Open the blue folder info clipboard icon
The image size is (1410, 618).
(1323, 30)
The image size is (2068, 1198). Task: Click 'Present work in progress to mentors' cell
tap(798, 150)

····················

Problem to solve >> Repeat all the entries above without altering anything.

Solution below >>
Open the blue folder info clipboard icon
The image size is (1410, 618).
(1323, 30)
The image size is (2068, 1198). Task: Click 'Present work in progress to mentors' cell
tap(798, 150)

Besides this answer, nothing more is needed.